Pour ce Noël, si vous vous êtes un tant soit peu intéressé à l’offre en matière d’appareil photo numérique (APN), vous n’avez certainement pas manqué de voir l’étendue du phénomène des appareils photo hybrides. Le mot hybride vient du latin hybrida qui signifie sang mêlé, et fait souvent référence au croisement d’espèces animales ou végétales pour créer de nouvelles espèces réunissant les caractéristiques désirées.

Sony NEX-5N

Ce terme est fort à propos pour un appareil qui combine l’appareil photo numérique classique, à savoir le compact, avec l’appareil photo plus professionnel, le reflex. Réunissant ainsi le caractère mobile, léger et simple d’utilisation du compact devenu ubiquiste, avec la possibilité de changer d’objectifs propres au reflex, on le retrouve aussi sous le terme de compact hybride numérique. Cet appareil est adapté à tous ceux qui ont pris goût au compact au travers d’une utilisation répétée, et qui souhaitent aller plus loin de façon progressive. Plus avancés que les bridges, le fait de pouvoir changer leurs objectifs rapprochent les hybrides d’une utilisation à la fois professionnelle et créative de la photographie. Leur statut d’hybride est confirmé par le fait que certains modèles comme le Sony NEX-5N filment aussi en full HD, chose qui n’existe pas avec les reflex clairement orientés photo.

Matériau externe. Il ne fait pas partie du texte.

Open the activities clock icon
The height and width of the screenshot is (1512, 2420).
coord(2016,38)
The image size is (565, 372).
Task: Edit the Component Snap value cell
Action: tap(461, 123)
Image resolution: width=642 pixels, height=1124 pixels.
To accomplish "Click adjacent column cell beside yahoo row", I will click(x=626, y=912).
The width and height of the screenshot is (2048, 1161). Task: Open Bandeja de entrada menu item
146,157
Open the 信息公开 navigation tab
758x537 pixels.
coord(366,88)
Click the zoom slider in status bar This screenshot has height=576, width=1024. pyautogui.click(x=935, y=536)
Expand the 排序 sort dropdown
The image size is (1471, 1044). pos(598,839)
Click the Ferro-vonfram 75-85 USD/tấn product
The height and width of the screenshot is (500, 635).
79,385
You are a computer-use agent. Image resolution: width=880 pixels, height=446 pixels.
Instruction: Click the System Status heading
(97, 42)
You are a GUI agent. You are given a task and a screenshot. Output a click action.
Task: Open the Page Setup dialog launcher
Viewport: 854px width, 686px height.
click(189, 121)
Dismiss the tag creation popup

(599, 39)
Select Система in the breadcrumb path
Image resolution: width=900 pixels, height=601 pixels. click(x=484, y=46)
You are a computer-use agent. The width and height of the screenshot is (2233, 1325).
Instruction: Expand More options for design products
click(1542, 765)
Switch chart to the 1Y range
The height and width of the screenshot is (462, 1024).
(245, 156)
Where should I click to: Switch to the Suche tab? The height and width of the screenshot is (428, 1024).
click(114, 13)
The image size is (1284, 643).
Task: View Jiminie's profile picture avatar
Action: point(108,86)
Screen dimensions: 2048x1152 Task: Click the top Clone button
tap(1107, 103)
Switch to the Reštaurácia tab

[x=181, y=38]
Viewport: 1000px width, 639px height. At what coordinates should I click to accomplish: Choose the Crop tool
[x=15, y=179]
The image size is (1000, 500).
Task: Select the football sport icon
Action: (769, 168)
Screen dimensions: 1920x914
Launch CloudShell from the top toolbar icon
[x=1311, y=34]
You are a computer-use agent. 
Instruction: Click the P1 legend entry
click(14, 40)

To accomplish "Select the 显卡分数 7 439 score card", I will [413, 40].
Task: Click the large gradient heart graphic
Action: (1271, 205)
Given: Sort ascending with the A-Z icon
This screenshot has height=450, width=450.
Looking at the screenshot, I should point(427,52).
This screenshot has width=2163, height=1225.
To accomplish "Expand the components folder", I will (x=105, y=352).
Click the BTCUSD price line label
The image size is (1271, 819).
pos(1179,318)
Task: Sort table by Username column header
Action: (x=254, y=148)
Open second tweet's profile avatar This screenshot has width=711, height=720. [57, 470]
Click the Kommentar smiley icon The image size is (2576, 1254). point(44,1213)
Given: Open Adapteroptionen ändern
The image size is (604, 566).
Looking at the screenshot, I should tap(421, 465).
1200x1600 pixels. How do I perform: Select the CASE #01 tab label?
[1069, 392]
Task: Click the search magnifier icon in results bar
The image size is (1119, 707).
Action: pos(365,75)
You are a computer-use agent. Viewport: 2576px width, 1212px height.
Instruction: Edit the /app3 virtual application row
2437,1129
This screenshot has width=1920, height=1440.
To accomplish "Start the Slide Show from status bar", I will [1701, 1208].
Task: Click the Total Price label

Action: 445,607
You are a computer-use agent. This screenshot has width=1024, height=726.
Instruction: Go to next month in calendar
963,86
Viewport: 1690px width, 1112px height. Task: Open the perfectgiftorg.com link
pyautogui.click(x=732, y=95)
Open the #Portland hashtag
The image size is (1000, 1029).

Depuis le Panasonic Lumix DMC-G1 lancé en 2008, les hybrides semblent avoir trouvé leur place dans le marché des APN.  Si le précepte darwinien s’avère valide, « les espèces qui survivent ne sont pas les espèces les plus fortes, ni les plus intelligentes, mais celles qui s’adaptent le mieux aux changements », alors les appareils photo hybrides ont encore de beaux jours devant eux.